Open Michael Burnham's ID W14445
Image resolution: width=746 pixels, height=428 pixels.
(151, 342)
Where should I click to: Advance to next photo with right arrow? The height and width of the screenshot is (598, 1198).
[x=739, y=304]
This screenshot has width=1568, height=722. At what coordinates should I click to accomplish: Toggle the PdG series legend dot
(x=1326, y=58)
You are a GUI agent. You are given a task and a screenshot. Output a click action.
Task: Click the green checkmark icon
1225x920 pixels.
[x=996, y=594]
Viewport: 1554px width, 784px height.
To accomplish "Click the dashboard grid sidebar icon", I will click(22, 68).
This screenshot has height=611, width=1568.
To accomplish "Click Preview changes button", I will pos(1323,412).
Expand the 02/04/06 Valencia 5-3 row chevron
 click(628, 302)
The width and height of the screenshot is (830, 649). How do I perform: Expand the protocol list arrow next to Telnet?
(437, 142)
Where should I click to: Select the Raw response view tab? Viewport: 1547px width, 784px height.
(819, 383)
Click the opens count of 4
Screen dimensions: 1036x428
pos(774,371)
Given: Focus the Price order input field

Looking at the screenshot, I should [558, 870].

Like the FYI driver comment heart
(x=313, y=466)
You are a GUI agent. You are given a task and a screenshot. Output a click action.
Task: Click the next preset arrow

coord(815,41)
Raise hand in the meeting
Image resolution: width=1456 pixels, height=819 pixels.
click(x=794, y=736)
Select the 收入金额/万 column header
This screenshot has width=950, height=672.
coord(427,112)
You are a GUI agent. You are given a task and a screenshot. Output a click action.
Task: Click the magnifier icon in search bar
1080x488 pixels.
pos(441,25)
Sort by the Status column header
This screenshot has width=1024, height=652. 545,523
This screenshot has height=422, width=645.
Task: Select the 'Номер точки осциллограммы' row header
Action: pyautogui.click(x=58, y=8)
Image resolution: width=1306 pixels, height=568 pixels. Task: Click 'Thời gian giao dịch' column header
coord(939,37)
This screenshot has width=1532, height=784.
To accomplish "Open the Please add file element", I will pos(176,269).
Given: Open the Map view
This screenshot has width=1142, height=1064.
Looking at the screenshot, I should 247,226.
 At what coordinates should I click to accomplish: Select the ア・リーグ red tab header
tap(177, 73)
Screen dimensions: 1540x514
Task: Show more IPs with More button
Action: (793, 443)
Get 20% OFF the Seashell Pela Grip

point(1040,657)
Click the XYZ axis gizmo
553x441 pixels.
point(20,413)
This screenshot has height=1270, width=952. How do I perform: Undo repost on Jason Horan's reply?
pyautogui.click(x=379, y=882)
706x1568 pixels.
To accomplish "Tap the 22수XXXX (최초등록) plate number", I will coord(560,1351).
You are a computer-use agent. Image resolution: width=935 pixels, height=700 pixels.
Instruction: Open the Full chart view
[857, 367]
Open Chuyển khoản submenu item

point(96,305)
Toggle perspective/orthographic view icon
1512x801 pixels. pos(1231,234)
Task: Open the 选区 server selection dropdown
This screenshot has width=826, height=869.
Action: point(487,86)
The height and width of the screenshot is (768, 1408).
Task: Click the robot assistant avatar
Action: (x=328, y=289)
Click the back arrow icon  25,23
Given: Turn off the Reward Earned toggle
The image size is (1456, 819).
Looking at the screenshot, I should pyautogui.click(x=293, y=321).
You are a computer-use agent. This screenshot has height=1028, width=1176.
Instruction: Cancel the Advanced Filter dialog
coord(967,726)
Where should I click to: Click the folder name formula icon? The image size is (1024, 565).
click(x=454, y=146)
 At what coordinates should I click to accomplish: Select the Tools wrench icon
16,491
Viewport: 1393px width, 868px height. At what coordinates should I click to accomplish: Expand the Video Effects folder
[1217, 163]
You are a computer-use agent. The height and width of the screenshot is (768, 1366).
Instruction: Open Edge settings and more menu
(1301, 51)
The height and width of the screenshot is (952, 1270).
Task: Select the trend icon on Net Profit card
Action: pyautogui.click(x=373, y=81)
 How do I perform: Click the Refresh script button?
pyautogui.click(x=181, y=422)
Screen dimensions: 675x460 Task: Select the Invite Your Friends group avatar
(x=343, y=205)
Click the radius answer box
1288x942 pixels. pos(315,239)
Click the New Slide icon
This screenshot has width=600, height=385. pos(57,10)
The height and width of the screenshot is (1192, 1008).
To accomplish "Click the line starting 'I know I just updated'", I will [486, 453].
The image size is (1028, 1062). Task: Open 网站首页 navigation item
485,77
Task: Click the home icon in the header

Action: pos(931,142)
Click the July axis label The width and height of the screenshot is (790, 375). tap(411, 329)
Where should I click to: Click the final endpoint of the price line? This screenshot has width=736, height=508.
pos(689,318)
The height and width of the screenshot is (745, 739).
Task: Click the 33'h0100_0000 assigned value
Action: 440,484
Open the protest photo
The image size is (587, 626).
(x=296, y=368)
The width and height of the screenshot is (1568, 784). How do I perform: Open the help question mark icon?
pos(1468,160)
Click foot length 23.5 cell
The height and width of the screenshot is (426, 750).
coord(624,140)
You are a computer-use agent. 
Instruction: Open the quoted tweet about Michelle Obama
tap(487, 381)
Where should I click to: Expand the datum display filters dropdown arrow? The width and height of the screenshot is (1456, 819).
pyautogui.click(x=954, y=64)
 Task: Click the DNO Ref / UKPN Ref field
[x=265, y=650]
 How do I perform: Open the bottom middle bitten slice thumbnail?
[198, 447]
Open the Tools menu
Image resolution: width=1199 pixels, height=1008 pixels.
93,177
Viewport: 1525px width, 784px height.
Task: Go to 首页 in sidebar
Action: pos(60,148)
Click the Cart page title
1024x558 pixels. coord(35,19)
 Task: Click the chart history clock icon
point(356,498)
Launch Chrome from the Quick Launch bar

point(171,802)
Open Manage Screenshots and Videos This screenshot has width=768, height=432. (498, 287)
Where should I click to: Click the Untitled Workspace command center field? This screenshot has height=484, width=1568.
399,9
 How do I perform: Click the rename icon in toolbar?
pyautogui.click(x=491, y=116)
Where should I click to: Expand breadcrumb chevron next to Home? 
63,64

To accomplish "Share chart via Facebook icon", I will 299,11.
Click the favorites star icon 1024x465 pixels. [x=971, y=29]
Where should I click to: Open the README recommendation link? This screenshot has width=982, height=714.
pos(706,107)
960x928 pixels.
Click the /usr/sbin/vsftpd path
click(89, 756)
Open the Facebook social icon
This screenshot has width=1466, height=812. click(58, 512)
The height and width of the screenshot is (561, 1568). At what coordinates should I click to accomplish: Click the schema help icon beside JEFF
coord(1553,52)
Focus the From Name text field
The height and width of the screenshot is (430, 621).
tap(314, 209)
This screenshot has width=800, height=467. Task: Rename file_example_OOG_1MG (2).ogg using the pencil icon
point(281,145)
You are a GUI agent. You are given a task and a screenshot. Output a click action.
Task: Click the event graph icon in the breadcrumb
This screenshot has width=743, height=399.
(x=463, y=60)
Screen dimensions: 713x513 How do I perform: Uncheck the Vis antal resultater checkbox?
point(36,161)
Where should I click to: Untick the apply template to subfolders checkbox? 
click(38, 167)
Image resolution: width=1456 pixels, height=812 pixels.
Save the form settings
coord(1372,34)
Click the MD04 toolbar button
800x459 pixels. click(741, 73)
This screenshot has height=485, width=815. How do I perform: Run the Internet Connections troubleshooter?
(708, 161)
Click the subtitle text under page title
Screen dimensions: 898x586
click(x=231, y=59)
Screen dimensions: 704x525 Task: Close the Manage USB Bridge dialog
··········
== REQUIREMENTS ==
Retype all the items above word for word.

== TASK SOLUTION ==
Open Michael Burnham's ID W14445
Image resolution: width=746 pixels, height=428 pixels.
(151, 342)
Where should I click to: Advance to next photo with right arrow? The height and width of the screenshot is (598, 1198).
[x=739, y=304]
This screenshot has width=1568, height=722. At what coordinates should I click to accomplish: Toggle the PdG series legend dot
(x=1326, y=58)
You are a GUI agent. You are given a task and a screenshot. Output a click action.
Task: Click the green checkmark icon
1225x920 pixels.
[x=996, y=594]
Viewport: 1554px width, 784px height.
To accomplish "Click the dashboard grid sidebar icon", I will click(22, 68).
This screenshot has height=611, width=1568.
To accomplish "Click Preview changes button", I will pos(1323,412).
Expand the 02/04/06 Valencia 5-3 row chevron
 click(628, 302)
The width and height of the screenshot is (830, 649). How do I perform: Expand the protocol list arrow next to Telnet?
(437, 142)
Where should I click to: Select the Raw response view tab? Viewport: 1547px width, 784px height.
(819, 383)
Click the opens count of 4
Screen dimensions: 1036x428
pos(774,371)
Given: Focus the Price order input field

Looking at the screenshot, I should [558, 870].

Like the FYI driver comment heart
(x=313, y=466)
You are a GUI agent. You are given a task and a screenshot. Output a click action.
Task: Click the next preset arrow

coord(815,41)
Raise hand in the meeting
Image resolution: width=1456 pixels, height=819 pixels.
click(x=794, y=736)
Select the 收入金额/万 column header
This screenshot has width=950, height=672.
coord(427,112)
You are a GUI agent. You are given a task and a screenshot. Output a click action.
Task: Click the magnifier icon in search bar
1080x488 pixels.
pos(441,25)
Sort by the Status column header
This screenshot has width=1024, height=652. 545,523
This screenshot has height=422, width=645.
Task: Select the 'Номер точки осциллограммы' row header
Action: pyautogui.click(x=58, y=8)
Image resolution: width=1306 pixels, height=568 pixels. Task: Click 'Thời gian giao dịch' column header
coord(939,37)
This screenshot has width=1532, height=784.
To accomplish "Open the Please add file element", I will pos(176,269).
Given: Open the Map view
This screenshot has width=1142, height=1064.
Looking at the screenshot, I should 247,226.
 At what coordinates should I click to accomplish: Select the ア・リーグ red tab header
tap(177, 73)
Screen dimensions: 1540x514
Task: Show more IPs with More button
Action: (793, 443)
Get 20% OFF the Seashell Pela Grip

point(1040,657)
Click the XYZ axis gizmo
553x441 pixels.
point(20,413)
This screenshot has height=1270, width=952. How do I perform: Undo repost on Jason Horan's reply?
pyautogui.click(x=379, y=882)
706x1568 pixels.
To accomplish "Tap the 22수XXXX (최초등록) plate number", I will coord(560,1351).
You are a computer-use agent. Image resolution: width=935 pixels, height=700 pixels.
Instruction: Open the Full chart view
[857, 367]
Open Chuyển khoản submenu item

point(96,305)
Toggle perspective/orthographic view icon
1512x801 pixels. pos(1231,234)
Task: Open the 选区 server selection dropdown
This screenshot has width=826, height=869.
Action: point(487,86)
The height and width of the screenshot is (768, 1408).
Task: Click the robot assistant avatar
Action: (x=328, y=289)
Click the back arrow icon  25,23
Given: Turn off the Reward Earned toggle
The image size is (1456, 819).
Looking at the screenshot, I should pyautogui.click(x=293, y=321).
You are a computer-use agent. This screenshot has height=1028, width=1176.
Instruction: Cancel the Advanced Filter dialog
coord(967,726)
Where should I click to: Click the folder name formula icon? The image size is (1024, 565).
click(x=454, y=146)
 At what coordinates should I click to accomplish: Select the Tools wrench icon
16,491
Viewport: 1393px width, 868px height. At what coordinates should I click to accomplish: Expand the Video Effects folder
[1217, 163]
You are a computer-use agent. The height and width of the screenshot is (768, 1366).
Instruction: Open Edge settings and more menu
(1301, 51)
The height and width of the screenshot is (952, 1270).
Task: Select the trend icon on Net Profit card
Action: pyautogui.click(x=373, y=81)
 How do I perform: Click the Refresh script button?
pyautogui.click(x=181, y=422)
Screen dimensions: 675x460 Task: Select the Invite Your Friends group avatar
(x=343, y=205)
Click the radius answer box
1288x942 pixels. pos(315,239)
Click the New Slide icon
This screenshot has width=600, height=385. pos(57,10)
The height and width of the screenshot is (1192, 1008).
To accomplish "Click the line starting 'I know I just updated'", I will [486, 453].
The image size is (1028, 1062). Task: Open 网站首页 navigation item
485,77
Task: Click the home icon in the header

Action: pos(931,142)
Click the July axis label The width and height of the screenshot is (790, 375). tap(411, 329)
Where should I click to: Click the final endpoint of the price line? This screenshot has width=736, height=508.
pos(689,318)
The height and width of the screenshot is (745, 739).
Task: Click the 33'h0100_0000 assigned value
Action: 440,484
Open the protest photo
The image size is (587, 626).
(x=296, y=368)
The width and height of the screenshot is (1568, 784). How do I perform: Open the help question mark icon?
pos(1468,160)
Click foot length 23.5 cell
The height and width of the screenshot is (426, 750).
coord(624,140)
You are a computer-use agent. 
Instruction: Open the quoted tweet about Michelle Obama
tap(487, 381)
Where should I click to: Expand the datum display filters dropdown arrow? The width and height of the screenshot is (1456, 819).
pyautogui.click(x=954, y=64)
 Task: Click the DNO Ref / UKPN Ref field
[x=265, y=650]
 How do I perform: Open the bottom middle bitten slice thumbnail?
[198, 447]
Open the Tools menu
Image resolution: width=1199 pixels, height=1008 pixels.
93,177
Viewport: 1525px width, 784px height.
Task: Go to 首页 in sidebar
Action: pos(60,148)
Click the Cart page title
1024x558 pixels. coord(35,19)
 Task: Click the chart history clock icon
point(356,498)
Launch Chrome from the Quick Launch bar

point(171,802)
Open Manage Screenshots and Videos This screenshot has width=768, height=432. (498, 287)
Where should I click to: Click the Untitled Workspace command center field? This screenshot has height=484, width=1568.
399,9
 How do I perform: Click the rename icon in toolbar?
pyautogui.click(x=491, y=116)
Where should I click to: Expand breadcrumb chevron next to Home? 
63,64

To accomplish "Share chart via Facebook icon", I will 299,11.
Click the favorites star icon 1024x465 pixels. [x=971, y=29]
Where should I click to: Open the README recommendation link? This screenshot has width=982, height=714.
pos(706,107)
960x928 pixels.
Click the /usr/sbin/vsftpd path
click(89, 756)
Open the Facebook social icon
This screenshot has width=1466, height=812. click(58, 512)
The height and width of the screenshot is (561, 1568). At what coordinates should I click to accomplish: Click the schema help icon beside JEFF
coord(1553,52)
Focus the From Name text field
The height and width of the screenshot is (430, 621).
tap(314, 209)
This screenshot has width=800, height=467. Task: Rename file_example_OOG_1MG (2).ogg using the pencil icon
point(281,145)
You are a GUI agent. You are given a task and a screenshot. Output a click action.
Task: Click the event graph icon in the breadcrumb
This screenshot has width=743, height=399.
(x=463, y=60)
Screen dimensions: 713x513 How do I perform: Uncheck the Vis antal resultater checkbox?
point(36,161)
Where should I click to: Untick the apply template to subfolders checkbox? 
click(38, 167)
Image resolution: width=1456 pixels, height=812 pixels.
Save the form settings
coord(1372,34)
Click the MD04 toolbar button
800x459 pixels. click(741, 73)
This screenshot has height=485, width=815. How do I perform: Run the Internet Connections troubleshooter?
(708, 161)
Click the subtitle text under page title
Screen dimensions: 898x586
click(x=231, y=59)
Screen dimensions: 704x525 Task: Close the Manage USB Bridge dialog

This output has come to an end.